What do they actually do
Zep AI provides a hosted memory and context-engineering service for AI agents. Developers send conversation turns and business events (like orders or profile updates) to Zep via SDKs or API. Zep stores this information as a temporal knowledge graph and, on each new user message, returns a compact block of the most relevant context for the LLM to use so agents respond more accurately and personally (Quickstart, Concepts). The service exposes a dashboard/playground, Python/TypeScript/Go SDKs, and an API for ingestion and retrieval, with documented sub-200ms retrieval for assembled context calls in typical flows (Quickstart latency).
Zep also publishes Graphiti, the temporal knowledge-graph framework that underpins its approach, along with examples and integrations to help teams adopt the pattern in production (Graphiti, GitHub).
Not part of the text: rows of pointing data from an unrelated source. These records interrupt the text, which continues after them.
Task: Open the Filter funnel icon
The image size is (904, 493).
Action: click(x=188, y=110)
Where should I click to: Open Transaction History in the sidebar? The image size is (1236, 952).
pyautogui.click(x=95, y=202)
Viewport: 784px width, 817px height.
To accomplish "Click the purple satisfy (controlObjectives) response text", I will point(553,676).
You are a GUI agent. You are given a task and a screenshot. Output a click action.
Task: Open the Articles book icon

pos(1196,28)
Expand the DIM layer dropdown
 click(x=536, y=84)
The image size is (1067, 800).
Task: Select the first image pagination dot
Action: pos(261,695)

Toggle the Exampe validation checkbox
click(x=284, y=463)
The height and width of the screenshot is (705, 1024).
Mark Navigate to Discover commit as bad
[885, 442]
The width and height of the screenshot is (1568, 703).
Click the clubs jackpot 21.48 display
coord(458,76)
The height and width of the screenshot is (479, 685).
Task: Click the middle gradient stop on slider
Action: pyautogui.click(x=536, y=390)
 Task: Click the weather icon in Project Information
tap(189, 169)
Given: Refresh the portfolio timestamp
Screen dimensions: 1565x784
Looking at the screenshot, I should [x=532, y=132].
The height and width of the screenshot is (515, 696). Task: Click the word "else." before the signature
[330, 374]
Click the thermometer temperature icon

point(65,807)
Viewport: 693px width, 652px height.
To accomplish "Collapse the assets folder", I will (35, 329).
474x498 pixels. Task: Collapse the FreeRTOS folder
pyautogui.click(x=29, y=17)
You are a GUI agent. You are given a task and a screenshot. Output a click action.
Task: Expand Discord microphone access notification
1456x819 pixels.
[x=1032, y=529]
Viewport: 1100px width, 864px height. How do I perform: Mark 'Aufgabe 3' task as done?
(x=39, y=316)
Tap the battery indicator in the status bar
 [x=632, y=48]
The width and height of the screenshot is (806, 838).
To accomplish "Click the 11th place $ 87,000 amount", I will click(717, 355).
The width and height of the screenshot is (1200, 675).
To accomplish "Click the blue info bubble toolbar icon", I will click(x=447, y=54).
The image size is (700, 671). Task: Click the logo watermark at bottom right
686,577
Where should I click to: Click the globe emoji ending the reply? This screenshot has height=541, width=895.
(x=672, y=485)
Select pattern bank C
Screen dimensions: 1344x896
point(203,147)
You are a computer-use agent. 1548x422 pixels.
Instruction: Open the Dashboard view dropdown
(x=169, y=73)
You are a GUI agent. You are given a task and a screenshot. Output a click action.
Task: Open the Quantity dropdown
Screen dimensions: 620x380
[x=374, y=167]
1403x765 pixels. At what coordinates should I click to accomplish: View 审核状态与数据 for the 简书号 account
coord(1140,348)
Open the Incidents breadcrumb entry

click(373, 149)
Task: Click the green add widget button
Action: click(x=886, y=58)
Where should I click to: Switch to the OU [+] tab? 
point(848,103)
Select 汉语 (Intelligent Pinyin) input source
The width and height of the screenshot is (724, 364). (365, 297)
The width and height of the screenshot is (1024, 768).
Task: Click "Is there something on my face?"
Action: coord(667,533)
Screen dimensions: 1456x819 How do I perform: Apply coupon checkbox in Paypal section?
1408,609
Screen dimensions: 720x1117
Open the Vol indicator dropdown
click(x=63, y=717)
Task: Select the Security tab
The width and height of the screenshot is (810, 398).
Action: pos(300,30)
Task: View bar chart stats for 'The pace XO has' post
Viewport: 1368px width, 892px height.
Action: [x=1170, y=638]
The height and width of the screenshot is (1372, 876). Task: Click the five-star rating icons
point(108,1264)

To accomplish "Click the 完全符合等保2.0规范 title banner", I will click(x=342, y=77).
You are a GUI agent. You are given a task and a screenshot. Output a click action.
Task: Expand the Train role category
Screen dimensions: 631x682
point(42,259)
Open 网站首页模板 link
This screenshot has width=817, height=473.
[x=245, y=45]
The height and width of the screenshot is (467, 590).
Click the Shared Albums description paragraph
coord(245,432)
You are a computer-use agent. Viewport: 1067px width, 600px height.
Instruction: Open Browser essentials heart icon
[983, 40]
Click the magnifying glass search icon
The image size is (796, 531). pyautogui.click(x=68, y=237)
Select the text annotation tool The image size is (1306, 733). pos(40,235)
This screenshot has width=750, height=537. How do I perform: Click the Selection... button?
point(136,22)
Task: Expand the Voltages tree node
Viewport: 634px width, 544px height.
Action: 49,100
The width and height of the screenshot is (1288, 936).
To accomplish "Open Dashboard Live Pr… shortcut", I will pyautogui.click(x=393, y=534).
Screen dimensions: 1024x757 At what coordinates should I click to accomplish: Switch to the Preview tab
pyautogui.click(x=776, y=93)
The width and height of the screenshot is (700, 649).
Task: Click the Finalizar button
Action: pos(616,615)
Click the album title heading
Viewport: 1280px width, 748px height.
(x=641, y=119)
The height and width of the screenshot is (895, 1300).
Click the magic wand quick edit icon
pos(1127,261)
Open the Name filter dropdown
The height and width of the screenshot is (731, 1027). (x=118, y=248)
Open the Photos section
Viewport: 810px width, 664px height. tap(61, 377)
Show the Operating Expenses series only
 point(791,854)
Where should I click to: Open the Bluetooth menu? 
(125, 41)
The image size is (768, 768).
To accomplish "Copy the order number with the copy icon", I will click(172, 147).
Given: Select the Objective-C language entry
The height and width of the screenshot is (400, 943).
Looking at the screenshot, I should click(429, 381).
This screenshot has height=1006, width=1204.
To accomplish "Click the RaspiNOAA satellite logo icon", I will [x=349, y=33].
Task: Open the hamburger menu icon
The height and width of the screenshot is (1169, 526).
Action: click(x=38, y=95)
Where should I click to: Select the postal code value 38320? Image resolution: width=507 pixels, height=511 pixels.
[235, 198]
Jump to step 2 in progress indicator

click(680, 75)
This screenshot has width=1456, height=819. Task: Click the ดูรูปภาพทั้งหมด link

For larger customers, Zep offers enterprise features such as SOC 2, HIPAA BAA, bring-your-own-key/cloud, and dedicated deployments, with a tiered path from development to production (Pricing/Enterprise).
Who are their target customer(s)
- Developers building personalized chatbots and assistants: Agents forget prior interactions and require custom pipelines to gather chat history and business data for each turn, slowing development and degrading response quality (Quickstart).
- Product teams at startups prototyping stateful agents: They need faster ways to capture events, summarize user state, and tune retention without building memory stacks from scratch, which delays pilots and iteration.
- Customer support and customer success teams using AI for replies: Assistants give inconsistent answers when they can’t combine chat history with orders, profiles, and other events; teams need reliable context assembly across data sources (Cookbook).
- ML engineers and backend teams running production agents: Operating a homegrown memory service creates latency, retention-policy, and security burdens; they prefer a low-latency, scalable hosted API/SDK (Quickstart).
- Platforms or engineering teams building multi-step, stateful workflows: They must track facts and their changes over time so agents don’t act on stale information; a temporal-graph approach helps manage versions and temporal relationships (Graphiti).
How would they acquire their first 10, 50, and 100 customers
- First 10: Target developer-led startups and accelerator teams with a runnable demo repo, direct outreach in YC/GitHub/dev communities, free credits, and a 1–2 hour guided integration session to get a pilot live quickly.
- First 50: Publish focused cookbooks and end-to-end examples (support, onboarding, sales), record walkthroughs and host office hours, and ship connectors to popular agent frameworks; convert pilots into two public case studies and add referral credits.
- First 100: Keep self-serve for SMBs and add a light enterprise motion (SDR + paid pilots) for mid-market teams needing SLAs, SOC 2/HIPAA, BYOC/BYOK; turn pilots into contracts and expand via marketplace listings and platform partnerships.
What is the rough total addressable market
Top-down context:
By 2030, conversational AI is projected at about $41.4B and vector/embedding databases at about $7.34B, a combined $48.73B pool that a memory/context service can sell into (Grand View Research: Conversational AI, Grand View Research: Vector DB). Allocating 5–15% of this spend to a dedicated memory layer implies ~$2.44B–$7.31B TAM, with a mid-case near ~$4.9B.
Bottom-up calculation:
Assume 75k–120k organizations globally adopt managed memory by 2030 (a 5–8% attach rate among companies deploying LLM assistants). With a blended ARPA of $20k–$40k/year (mix of SMB usage fees and enterprise SLAs/controls), TAM ranges from ~$1.5B to ~$4.8B. Higher attach (≈10%) and enterprise-heavy mix (~$50k ARPA) would push TAM toward ~$6B, broadly consistent with the top-down mid-case.
Assumptions:
- 5–10% of companies deploying AI assistants choose a dedicated managed memory layer over in-house builds.
- Blended ARPA spans $20k–$50k/year reflecting usage-based fees plus compliance/SLAs for larger customers.
- TAM refers to 2030 steady-state; near-term (next 1–3 years) will be smaller as adoption ramps.
Who are some of their notable competitors
- LlamaIndex: Framework for retrieval, indexing, and agent memory with a growing ecosystem and managed services; often used as an alternative to building a separate memory layer.
- LangChain: Widely used agent/RAG framework with memory components and LangGraph; a common DIY path for teams to assemble their own context pipelines.
- Vectara: Hosted RAG platform offering semantic search, summarization, and connectors; provides an end-to-end retrieval layer that can substitute for a separate memory service.
- Pinecone: Managed vector database focused on low-latency, scalable retrieval; frequently used as the backbone for agent memory and context recall.
- Weaviate: Open-source vector database with a managed cloud offering; popular for search and RAG use cases that overlap with agent memory workloads.